2. text similarity: Are these texts or screen names related to each other? Are these trademarks too similar? Are these manuals too close for comfort?
3. text typing: Is this document really what it purports to be --- is it a real suicide note, a real threat letter, a real confession, a real predatory chat, etc?
4. linguistic profiling: What can be determined about the author’s background from this text?
STAKEHOLDERS FOR LINGUISTIC EVIDENCE
The stakeholders for linguistic evidence are
- law enforcement,
- private and civil investigators,
- the national, business and executive security communities,
- the academic and research community,
- the legal community, and
- any citizen whose life, liberty and finances are being affected by the proper or improper use of linguistic evidence in criminal or civil litigation.
From its inception, ILE has recognized our stakeholders' need for reliable methods of answering the fundamental questions. ILE has a history of testing methods to find out how well they work.
A BIT OF HISTORY
For twenty years, we have been testing language-based methods to find out if these methods can be trusted. During these twenty years, we have found that some readily-accepted, popular ideas just don't work when they are actually tested, and we have found some that do work well. We report these findings so that our stakeholders will be wary of methods that aren't reliable and consider using methods that do work well.
We run our tests outside of any litigation on "ground truth data," (data that we know the correct answers for, like who really did write which document). Trying to figure out if a method works in the middle of a case is far too late; we work proactively to develop tools from methods that we know work, before a case arises.
When our research --testing, tweaking, re-testing-- gets a method to an acceptable level of reliable performance, we transfer the technology over to our sister organization, ALIAS Technology LLC (which you can find out about under Tools).
And during these twenty years, we have met with resistance and other obstacles. We continue our validation testing and empirical research, even if it is not popular in some quarters. The strongest system of justice and security cannot be built on shoddy investigation or junk science: only the strongest science can meet the needs of a democratic system of justice and security. Here in the United States, we are so blessed with a justice system which relies on both prosecutorial discretion and a strong defense. Prosecutors I have worked with want to make their case based on strong forensic evidence: they don't want to put forward junk science. Defense attorneys I have worked with also want to use the strongest forensic science for their clients. Yes, of course, there are experts in the system more interested in money than justice, fame than fairness; every profession has that kind of problem.
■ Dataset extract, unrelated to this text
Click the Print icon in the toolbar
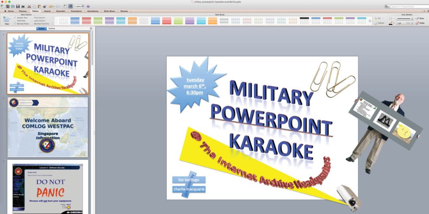Viewport: 429px width, 214px height. tap(23, 6)
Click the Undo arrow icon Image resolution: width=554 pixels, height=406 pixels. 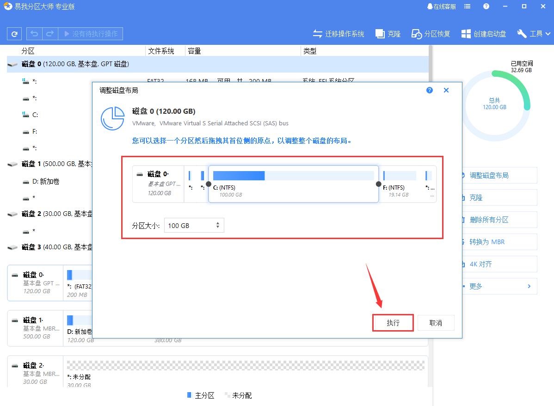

But at ILE we believe that fundamentally most of us involved in the justice system are all looking for the same thing: good investigation that finds evidence, and strong forensic science to analyse the evidence.
My colleagues and I are working to make sure that forensic linguistics matures into a strong forensic science, able to serve the security, legal and intelligence communities with robust tools for reliable results.
Thank you for visiting this site and reading about science in support of justice.